Bukan hanya terhibur dengan penampilan musiknya, warga Paducah juga terkesan dengan keramahan rombongan dari Maluku ini.
“Merupakan pengalaman luar biasa bertemu Kaihulu minggu ini. Kami bergembira, mereka telah menjadi duta yang luar biasa bagi Ambon dan Indonesia. Mereka adalah penyanyi hebat, orang-orang yang menyenangkan dan warga Paducah mencintai mereka, kata Tony Tilton, warga Paducah yang hadir di festival tersebut.
Lexie Millikan, Direktur Eksekutif Yeiser Art Center, mengatakan kehadiran Kaihulu membuka mata masyarakat Paducah akan kekayaan budaya musik Indonesia.
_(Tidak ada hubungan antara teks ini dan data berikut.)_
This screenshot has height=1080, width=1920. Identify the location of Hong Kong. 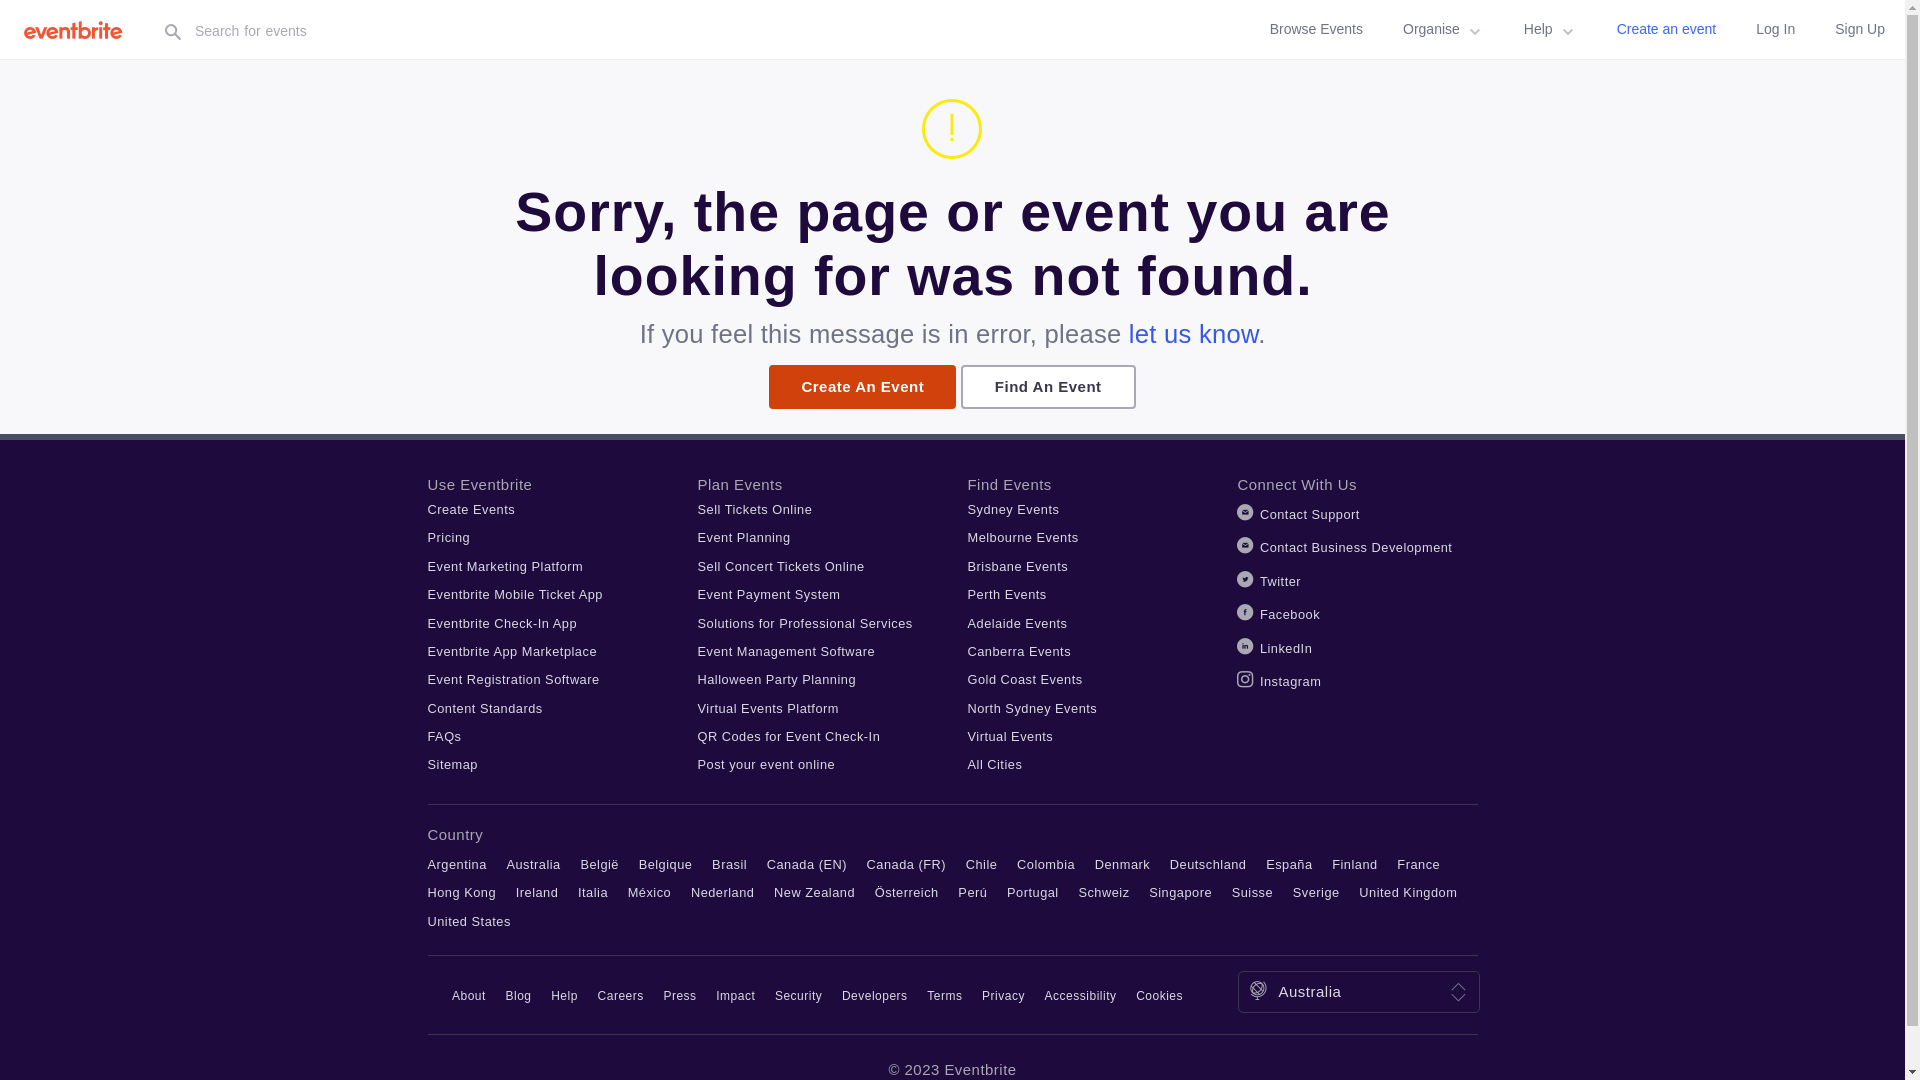
(462, 892).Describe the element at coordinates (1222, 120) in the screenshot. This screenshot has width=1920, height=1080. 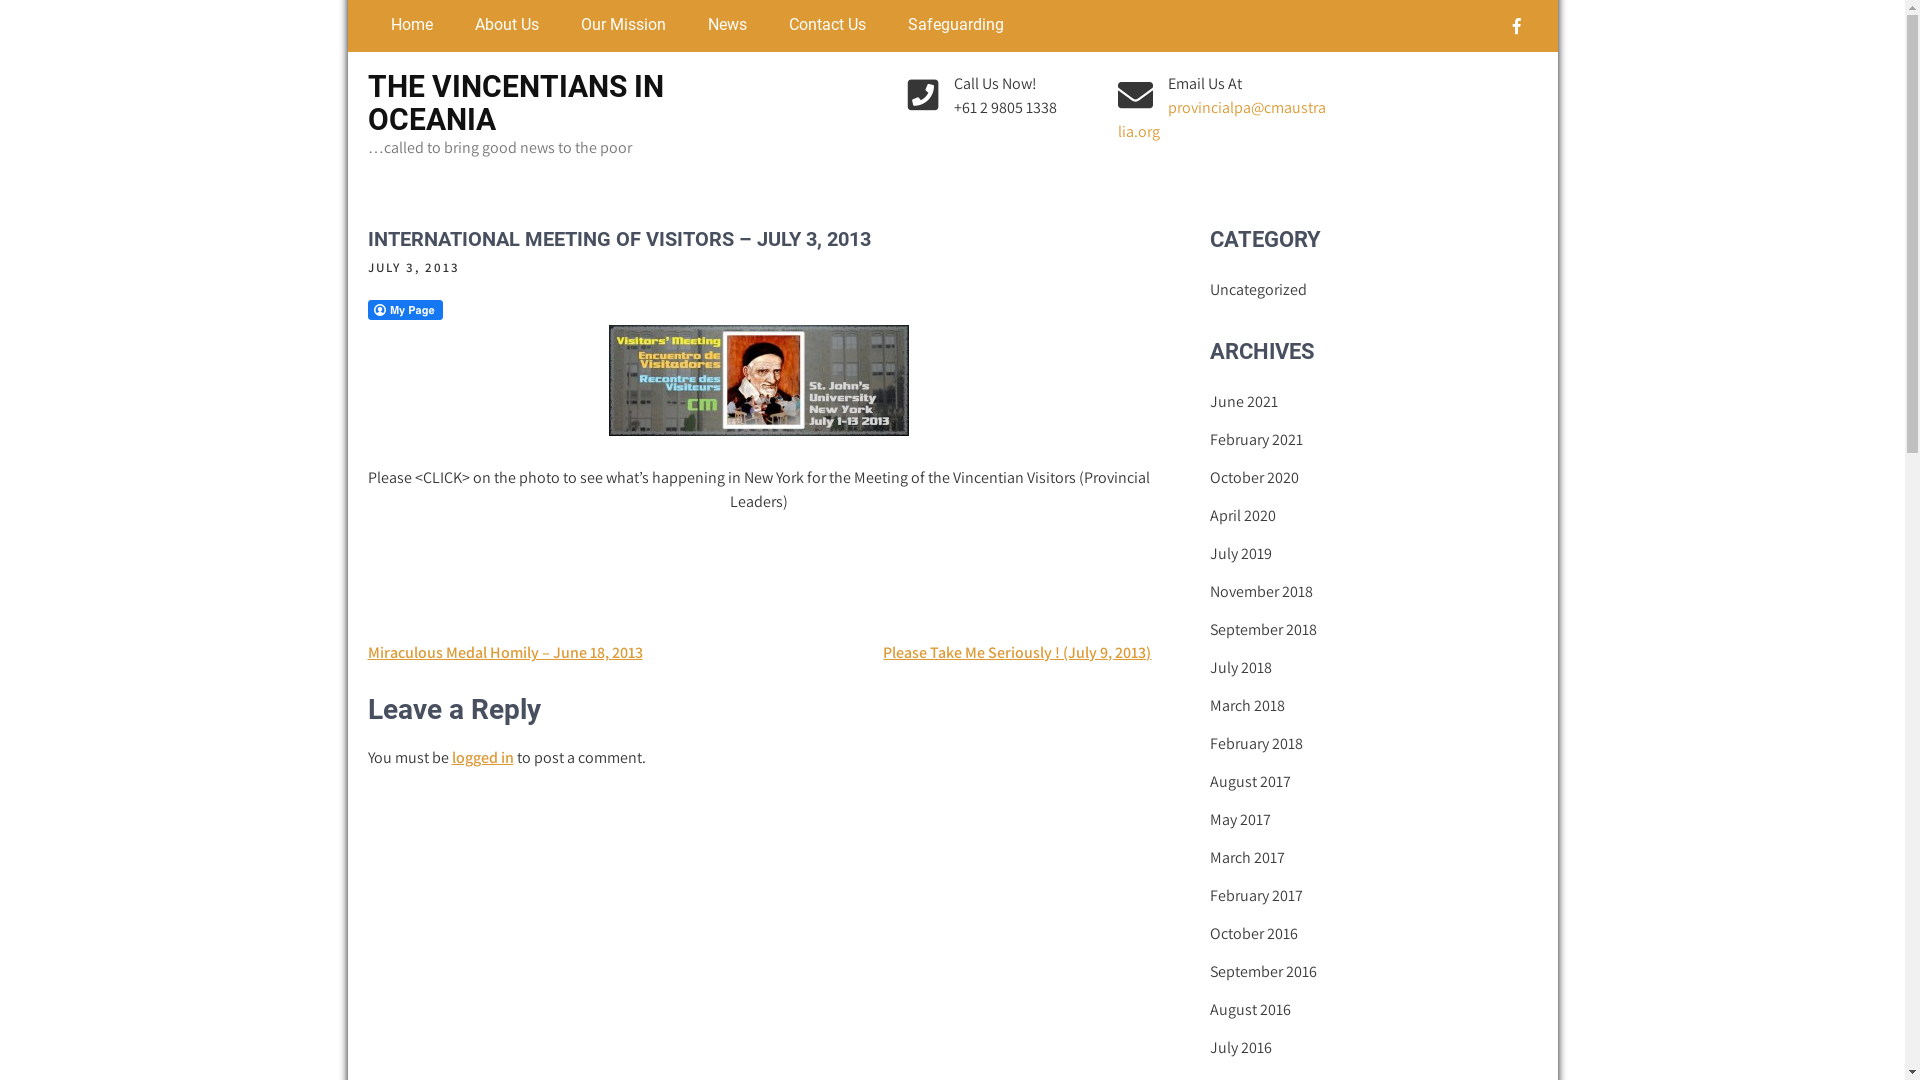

“Sungguh menakjubkan melihat bagaimana mereka terhubung dengan komunitas di sini, dan membuka mata orang-orang terhadap musik dari Indonesia yang benar-benar tidak akan mereka dengar jika bukan karena Kaihulu datang ke Paducah dan berkolaborasi dengan musisi di sini,” ujar Lexie Millikan.
Pada bulan Oktober 2019, Organisasi Pendidikan, Keilmuan, dan Kebudayaan Perserikatan Bangsa-Bangsa (UNESCO) menetapkan kota Ambon, Maluku, sebagai salah satu kota kreatif berbasis musik. Paducah sudah lebih dulu ditetapkan UNESCO sebagai kota kreatif, pada 2013.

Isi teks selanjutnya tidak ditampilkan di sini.